A prepaid card might also work for someone who needs help with overspending or learning to track spending. For example, if you’re a parent, a teen debit card could be a useful educational tool to get kids used to tracking their spending.

There are also no negative credit side effects with a prepaid debit card, since you do not incur any debt. The flip side, however, is that unlike a credit card, you can’t use a reloadable debit card (or debit cards in general) to build a positive credit history.

Are reloadable debit cards safe to use?

Regular debit cards linked to checking accounts come with certain protections in case your card is lost or stolen. Previously, prepaid debit cards did not have these same protections, but new federal rules introduced in 2019 changed that somewhat.

According Consumer Financial Protection Bureau guidelines, reloadable debit cards are now treated more like checking account debit cards.

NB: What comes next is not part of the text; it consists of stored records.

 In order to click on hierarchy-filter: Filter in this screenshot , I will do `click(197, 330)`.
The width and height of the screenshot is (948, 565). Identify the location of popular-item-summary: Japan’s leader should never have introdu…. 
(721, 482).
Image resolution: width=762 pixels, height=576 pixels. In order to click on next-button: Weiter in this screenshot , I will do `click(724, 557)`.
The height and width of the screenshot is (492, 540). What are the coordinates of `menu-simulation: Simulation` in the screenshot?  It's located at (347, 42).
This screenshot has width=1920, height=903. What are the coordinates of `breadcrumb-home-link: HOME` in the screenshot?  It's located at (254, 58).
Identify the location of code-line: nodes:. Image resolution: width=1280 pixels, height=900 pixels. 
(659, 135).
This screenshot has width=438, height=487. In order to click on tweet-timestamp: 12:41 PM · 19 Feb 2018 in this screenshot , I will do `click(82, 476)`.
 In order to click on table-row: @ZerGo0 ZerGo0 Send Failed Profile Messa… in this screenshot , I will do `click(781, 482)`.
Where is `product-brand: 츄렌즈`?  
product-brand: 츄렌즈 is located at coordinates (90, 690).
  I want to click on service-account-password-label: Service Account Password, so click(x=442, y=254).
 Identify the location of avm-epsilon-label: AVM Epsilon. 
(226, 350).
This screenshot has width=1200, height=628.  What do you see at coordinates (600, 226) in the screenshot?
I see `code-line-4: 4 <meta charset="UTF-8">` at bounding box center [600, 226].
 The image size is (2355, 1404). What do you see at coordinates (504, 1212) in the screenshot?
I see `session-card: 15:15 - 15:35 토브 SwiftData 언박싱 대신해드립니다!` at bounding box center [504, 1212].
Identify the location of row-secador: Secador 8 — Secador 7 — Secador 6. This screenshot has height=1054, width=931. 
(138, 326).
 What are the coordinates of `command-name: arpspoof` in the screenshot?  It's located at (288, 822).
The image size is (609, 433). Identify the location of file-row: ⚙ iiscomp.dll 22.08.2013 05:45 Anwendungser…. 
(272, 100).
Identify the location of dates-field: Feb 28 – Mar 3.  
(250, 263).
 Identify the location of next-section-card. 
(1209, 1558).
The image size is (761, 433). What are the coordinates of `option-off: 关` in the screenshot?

The main changes included:

  • More transparent fee information.
  • Extensive access to account information, including transaction summaries provided by the issuer.
  • The right to dispute fraudulent charges on registered and chargeable debit card accounts.
  • Fraud protection for unauthorized charges.

The latter is especially important if you are concerned about losing your card balance if the card is stolen or used to make fraudulent purchases. In the event of loss or theft of your card, the CFPB advises you to contact the issuer of your card without delay to inform them. Waiting too long to report unauthorized charges could cause you to lose the fraud protections that come with your card and cost you money.